The Ten Billion Tree Tsunami Project

     The Ten Billion Tree Tsunami project started in 2018 and it will partially solve many of the major ecological problems in Pakistan. Since 1999, the country has been affected by effects of climate change, including higher average temperature, increased melting of glaciers in Himalaya and erratic rainfall. The agriculture sector currently represents about a quarter of Pakistan’s GDP and it employs about half of the country’s population. Climate change is significantly affecting the livelihood of many people and much of the country has arid terrains with many lakes often dry up and turn to desert, including the Hanna lake.

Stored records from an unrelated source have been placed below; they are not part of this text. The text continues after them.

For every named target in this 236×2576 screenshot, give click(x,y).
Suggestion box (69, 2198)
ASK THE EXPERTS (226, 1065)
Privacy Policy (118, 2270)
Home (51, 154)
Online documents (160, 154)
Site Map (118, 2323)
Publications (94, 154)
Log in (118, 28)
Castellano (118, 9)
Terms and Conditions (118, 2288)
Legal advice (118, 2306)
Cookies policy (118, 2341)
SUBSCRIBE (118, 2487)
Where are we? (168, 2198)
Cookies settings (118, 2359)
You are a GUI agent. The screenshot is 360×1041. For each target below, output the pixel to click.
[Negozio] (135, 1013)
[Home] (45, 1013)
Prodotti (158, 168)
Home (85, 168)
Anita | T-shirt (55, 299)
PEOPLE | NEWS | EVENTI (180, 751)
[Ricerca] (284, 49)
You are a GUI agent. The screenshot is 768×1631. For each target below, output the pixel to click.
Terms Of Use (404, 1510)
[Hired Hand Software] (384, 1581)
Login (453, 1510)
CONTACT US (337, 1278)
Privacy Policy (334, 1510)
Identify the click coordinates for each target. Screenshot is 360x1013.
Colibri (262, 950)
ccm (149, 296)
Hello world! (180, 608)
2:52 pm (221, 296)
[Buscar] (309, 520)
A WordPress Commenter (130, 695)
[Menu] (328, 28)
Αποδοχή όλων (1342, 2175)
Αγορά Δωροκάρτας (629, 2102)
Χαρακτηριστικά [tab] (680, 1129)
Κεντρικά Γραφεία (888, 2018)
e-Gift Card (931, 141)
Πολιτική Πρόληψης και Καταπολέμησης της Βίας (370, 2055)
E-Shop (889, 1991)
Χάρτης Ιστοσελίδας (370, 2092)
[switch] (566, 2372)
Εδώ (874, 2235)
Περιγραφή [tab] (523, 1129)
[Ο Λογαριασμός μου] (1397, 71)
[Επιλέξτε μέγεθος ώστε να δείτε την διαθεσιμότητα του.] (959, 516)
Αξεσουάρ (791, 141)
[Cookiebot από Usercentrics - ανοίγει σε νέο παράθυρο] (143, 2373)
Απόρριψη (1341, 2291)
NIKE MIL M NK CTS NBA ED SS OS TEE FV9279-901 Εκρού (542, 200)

Significant deforestation started during the British rule when large amounts of timber were needed for railroad and other colonial projects. Forest covered about 6.5% of the country in 1991 and despite recent initiatives, it was only 5% in 2016. Illegal logging, animal grazing, and a growing population are putting pressure on Pakistan’s small patches of forests.

Tree Growth And Harvesting Efforts Must Work Together

     The government seeks to ensure acceptable survival rate of tree saplings, which can be threatened by extreme heat, lack of water and grazing animals. To solve this problem, local communities are being paid to raise saplings and look after recently planted trees. Native trees will be primarily selected in specific areas, while beneficial non-native species will also be introduced in community and plantation areas.

     Communities are urged to plan beyond their short-term goals, by focusing on trees with long-term ecological and economical values. Quick growing trees can be cut down for their economical values when reaching maturity, provided that multiple saplings are raised and planted as replacement. The cut-down and replanting cycle will help in sequestering carbon dioxide from the atmosphere and contributes to combating the effects of global warming.